--- Task directions ---
Repeat the part of the electron problem word for word, beginning at the words "An electron moving" and stopping after "nearest to 50 cm.".

--- Selected text ---
Start

An electron moving with kinetic energy 6.6 x 10^-14 J enters a magnetic field 4 X10^-3 T at right angle to it, The radius of circular path will be nearest to

$\mathrm{evB}={\mathrm{mv}}^2/\mathrm{R}\text{ or }\mathrm{ebR}=\mathrm{mv}$
Squaring on both sides, we get
$\begin{array}{l}{\mathrm{e}}^2{\mathrm{B}}^2{\mathrm{R}}^2={\mathrm{m}}^2{\mathrm{v}}^2=2\mathrm{m}\left[\frac{1}{2}{\mathrm{mv}}^2\right]\\ =2\mathrm{m}\times \text{ K.E. }\\ \therefore \mathrm{R}=\frac{(2\mathrm{m}\times \mathrm{K}.\mathrm{E}.{)}^{1/2}}{\mathrm{eB}}\\ =\frac{{\left(2\times 9\cdot 1\times {10}^{-31}\times 6\cdot 6\times {10}^{-14}\right)}^{1/2}}{1.6\times {10}^{-19}\times 4\times {10}^{-3}}\end{array}$
= 54 cm, which is nearest to 50 cm.

End

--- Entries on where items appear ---
Start

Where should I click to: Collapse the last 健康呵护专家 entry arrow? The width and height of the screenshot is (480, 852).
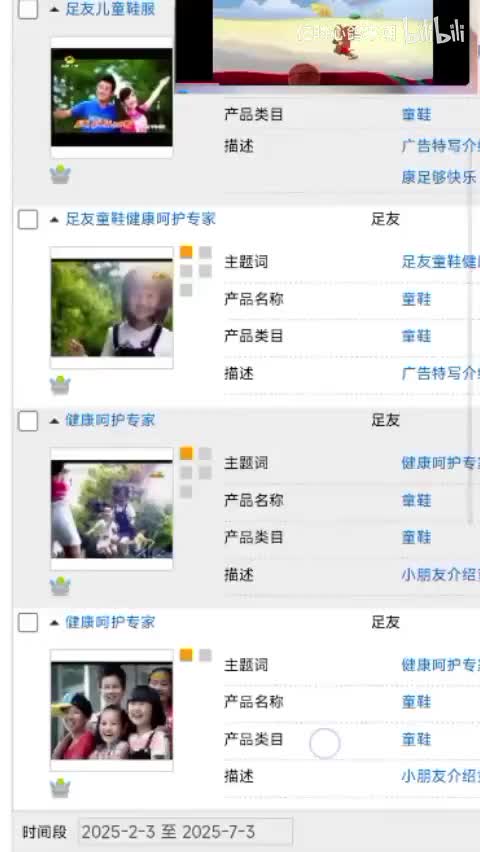[54, 623]
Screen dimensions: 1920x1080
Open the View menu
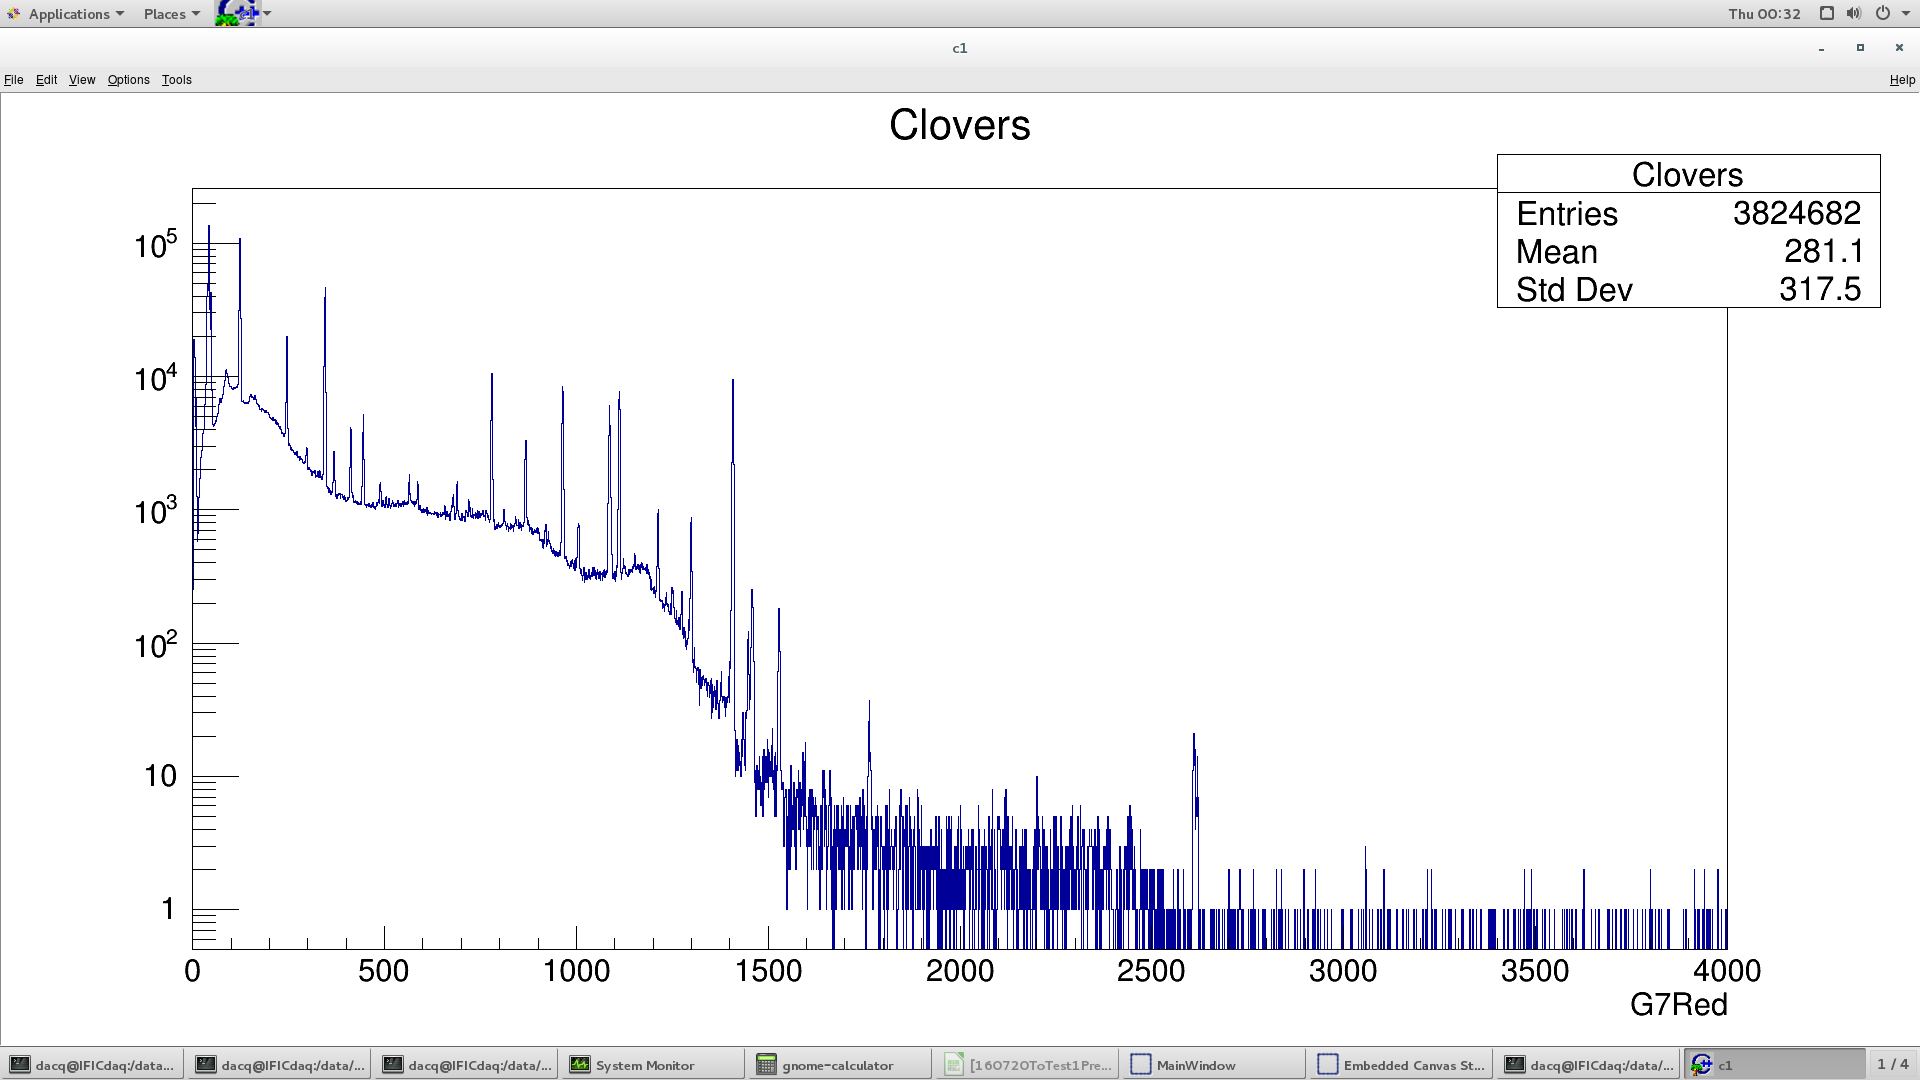click(x=82, y=80)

End

--- The reply ---
An electron moving with kinetic energy 6.6 x 10^-14 J enters a magnetic field 4 X10^-3 T at right angle to it, The radius of circular path will be nearest to

$\mathrm{evB}={\mathrm{mv}}^2/\mathrm{R}\text{ or }\mathrm{ebR}=\mathrm{mv}$
Squaring on both sides, we get
$\begin{array}{l}{\mathrm{e}}^2{\mathrm{B}}^2{\mathrm{R}}^2={\mathrm{m}}^2{\mathrm{v}}^2=2\mathrm{m}\left[\frac{1}{2}{\mathrm{mv}}^2\right]\\ =2\mathrm{m}\times \text{ K.E. }\\ \therefore \mathrm{R}=\frac{(2\mathrm{m}\times \mathrm{K}.\mathrm{E}.{)}^{1/2}}{\mathrm{eB}}\\ =\frac{{\left(2\times 9\cdot 1\times {10}^{-31}\times 6\cdot 6\times {10}^{-14}\right)}^{1/2}}{1.6\times {10}^{-19}\times 4\times {10}^{-3}}\end{array}$
= 54 cm, which is nearest to 50 cm.